Microbacterium paraoxydans has also been found in archived clinical isolates, which were initially characterized as Microbacterium spp. Of 30 archived Microbacterium species isolates from a hospital in Belgium, the majority were either Microbacterium oxydans (9 of 30) or Microbacterium paraoxydans (5 of 30) [4]. In 2008, Gneiding et al. characterized 50 archived Microbacterium clinical strains collected over a 5 year period in a hospital in Germany. With 18 different taxa encountered, the majority were Microbacterium oxydans (n=11), Microbacterium paraoxydans (n=9) and Microbacterium foliorum (n=7) [12]. The specimens were primarily obtained from adults from a variety of clinical sources, including a wound, urine, blood, tracheal secretions and other sites.

The difficulty in the identification of coryneform bacterial strains to the genus level using biochemical methods in most clinical laboratories have been described, and even when isolated from clinical specimens, they are often considered to be contaminants [2]. The API Coryne system is considered unreliable for the diagnosis of pigmented Gram-positive bacilli [2, 10, 12, 13]. In our study, both the biochemical methods using the BD Phoenix and RapID CB PLUS system wrongly identified the patient isolate as L. aquatica, both with a high score. The BD Phoenix is an automated system, which identifies a broad range of Gram-positive and Gram-negative bacteria using modified conventional, fluorogenic and chromogenic substrates.

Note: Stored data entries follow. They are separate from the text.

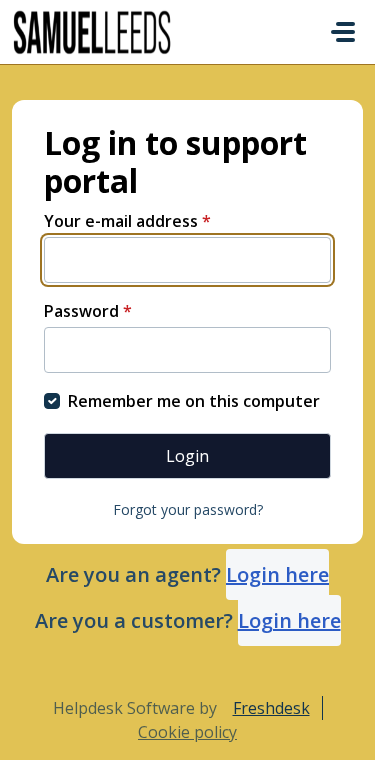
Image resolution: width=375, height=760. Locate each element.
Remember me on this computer (194, 401)
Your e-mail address (127, 221)
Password (88, 311)
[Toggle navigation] (343, 32)
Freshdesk (271, 708)
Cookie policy (187, 732)
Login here (277, 574)
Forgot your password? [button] (188, 509)
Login (187, 456)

In contrast, the RapID CB Plus system is a manual system composed of four rapid carbohydrate utilization tests and 14 single-substrate enzymatic tests [14]. MALDI-TOF MS is now widely used in laboratories worldwide in clinical microbiology settings, because it is a relatively inexpensive, rapid and accurate method for the identification of cultured bacteria and fungi based on automated analysis of the mass distribution of bacterial proteins [7]. As of 2017, Bruker’s MALDI BioTyper has an Food and Drug Administration cleared reference library of more than 400 microorganisms, making it highly reliable system for identification of rare infections. In addition to providing the correct identification of the clinical isolate from this report, MALDI-TOF MS provided accurate identification of the reference strains that were analysed, with the exception of L. aquatica (ATCC 51721), whose identification could not be verified with whole-genome sequencing either. This reference strain (ATCC 51721) will require additional analysis to confirm its identity. This study shows that in conjunction with sequencing, MALDI-TOF MS can be a reliable system for the identification of rarely encountered organisms such as coryneform rods that might otherwise be difficult to identify.

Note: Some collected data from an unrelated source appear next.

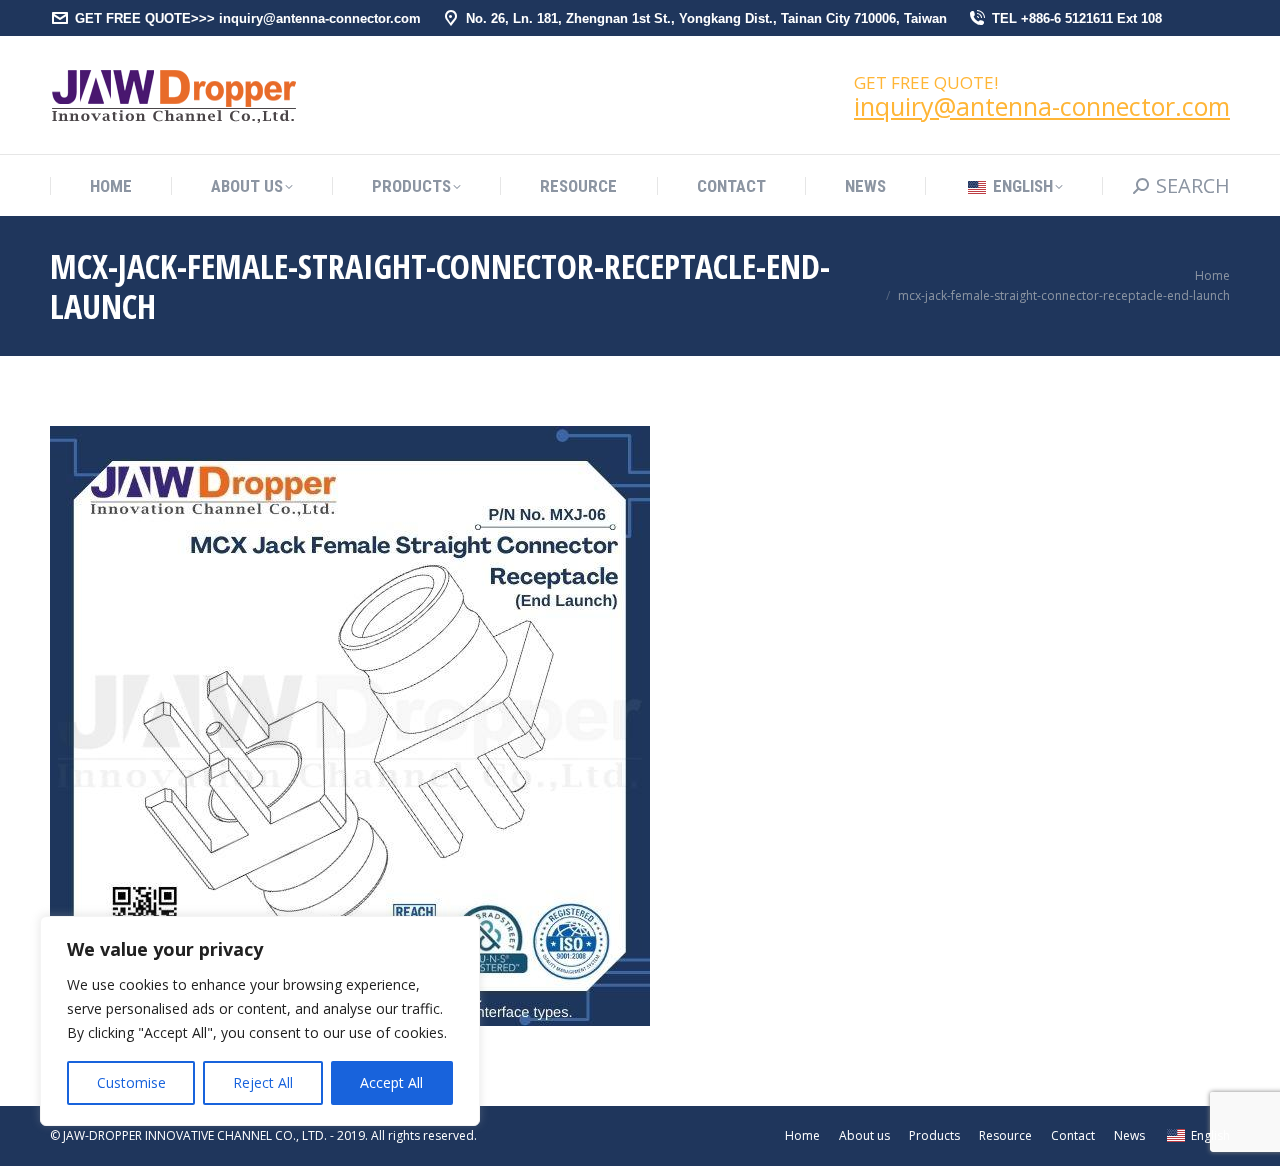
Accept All (391, 1082)
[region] (260, 1021)
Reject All (263, 1082)
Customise (131, 1082)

With the exception of erythromycin and rifampicin, the susceptibility profile of the patient isolate 4120 was most similar to that of the reference strains Microbacterium paraoxydans (ATCC 1818) and Microbacterium oxydans (DSM-20578). The sensitivity profile of isolate 4120 shows this bacteria had intermediate sensitivity to ciprofloxacin and was non-susceptible to vancomycin. Despite the isolate being non-susceptible, our patient responded well to vancomycin and levofloxacin treatment, which was targeted for the most pathogenic agent, S. aureus and the Acinetobacter. This suggests removal of the infected catheter may have been a useful intervention to successfully treat a Microbacterium paraoxydans infection.

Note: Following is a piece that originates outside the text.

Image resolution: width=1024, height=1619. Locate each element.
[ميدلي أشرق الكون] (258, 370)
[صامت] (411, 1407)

Our case report has provided an opportunity to review the available literature related to Microbacterium paraoxydans infections. The organism can prove challenging to diagnose by traditional microbiological methods, but is readily identifiable with MALDI-TOF MS. Infections due to Microbacterium paraoxydans are likely to be associated with long-term catheters and environmental factors, and might have unpredictable antibiotic sensitivities, but the removal of the catheter is critical for the treatment.